TASK DATA =

+--

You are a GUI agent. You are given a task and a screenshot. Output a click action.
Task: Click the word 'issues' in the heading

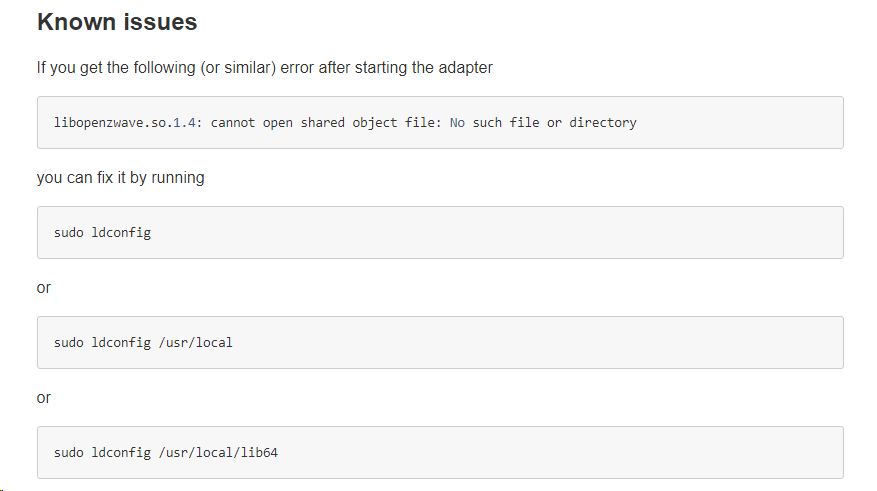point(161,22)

+--

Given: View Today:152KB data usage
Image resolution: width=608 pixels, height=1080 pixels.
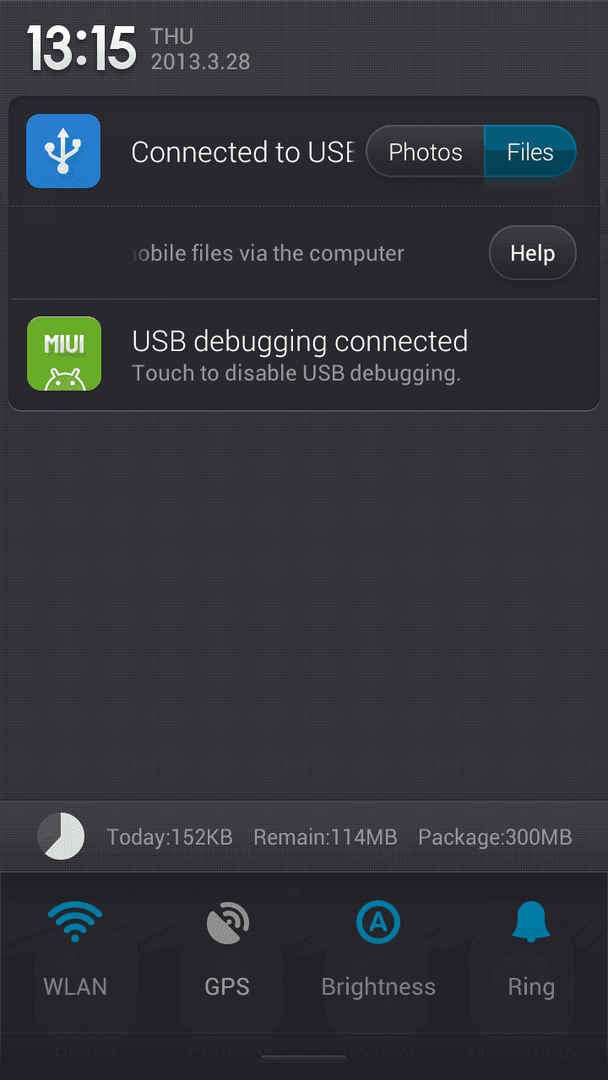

+--

INSTRUCTIONS FOR THE TASK = Within the data above, the span starting at the line containing "Given: View Today:152KB data usage" and ending at the line containing "Image resolution: width=608" is to be retyped exactly, with no other lines.

ANSWER FOR THIS EXERCISE =
Given: View Today:152KB data usage
Image resolution: width=608 pixels, height=1080 pixels.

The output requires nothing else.